## REQUIRED ACTION
Please count the lines below that hold the word "will" and give the count without any other text.

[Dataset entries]

[Start of Attachment]

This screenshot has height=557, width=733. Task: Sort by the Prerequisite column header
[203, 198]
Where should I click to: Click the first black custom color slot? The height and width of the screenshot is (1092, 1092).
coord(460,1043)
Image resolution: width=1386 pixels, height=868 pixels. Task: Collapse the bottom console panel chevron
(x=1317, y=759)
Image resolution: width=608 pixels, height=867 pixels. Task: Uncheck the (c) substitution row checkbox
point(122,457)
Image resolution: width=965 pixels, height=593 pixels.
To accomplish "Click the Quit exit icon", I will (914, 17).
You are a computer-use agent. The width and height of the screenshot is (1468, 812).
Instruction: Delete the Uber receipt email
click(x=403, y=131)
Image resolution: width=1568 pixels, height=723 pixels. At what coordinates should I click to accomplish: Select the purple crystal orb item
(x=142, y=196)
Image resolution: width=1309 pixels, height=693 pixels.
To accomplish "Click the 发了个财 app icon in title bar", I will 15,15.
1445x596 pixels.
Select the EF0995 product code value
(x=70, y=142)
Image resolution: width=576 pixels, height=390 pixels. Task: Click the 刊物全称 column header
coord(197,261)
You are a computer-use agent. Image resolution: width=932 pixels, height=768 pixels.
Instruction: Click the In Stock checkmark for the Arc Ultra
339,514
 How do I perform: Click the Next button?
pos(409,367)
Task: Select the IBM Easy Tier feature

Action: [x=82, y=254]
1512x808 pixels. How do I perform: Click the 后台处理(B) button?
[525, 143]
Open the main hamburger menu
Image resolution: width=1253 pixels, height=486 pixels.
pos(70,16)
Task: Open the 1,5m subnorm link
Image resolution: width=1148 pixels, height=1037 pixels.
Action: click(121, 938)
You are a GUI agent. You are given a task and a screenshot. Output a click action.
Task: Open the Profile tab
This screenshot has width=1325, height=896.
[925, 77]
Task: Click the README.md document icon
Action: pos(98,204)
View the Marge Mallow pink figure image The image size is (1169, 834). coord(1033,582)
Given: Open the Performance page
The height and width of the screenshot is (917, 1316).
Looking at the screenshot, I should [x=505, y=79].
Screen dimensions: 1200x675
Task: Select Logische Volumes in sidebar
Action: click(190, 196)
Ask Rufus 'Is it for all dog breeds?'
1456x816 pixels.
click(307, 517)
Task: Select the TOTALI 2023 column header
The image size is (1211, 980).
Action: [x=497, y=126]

[End of Attachment]

## TASK ANSWER
2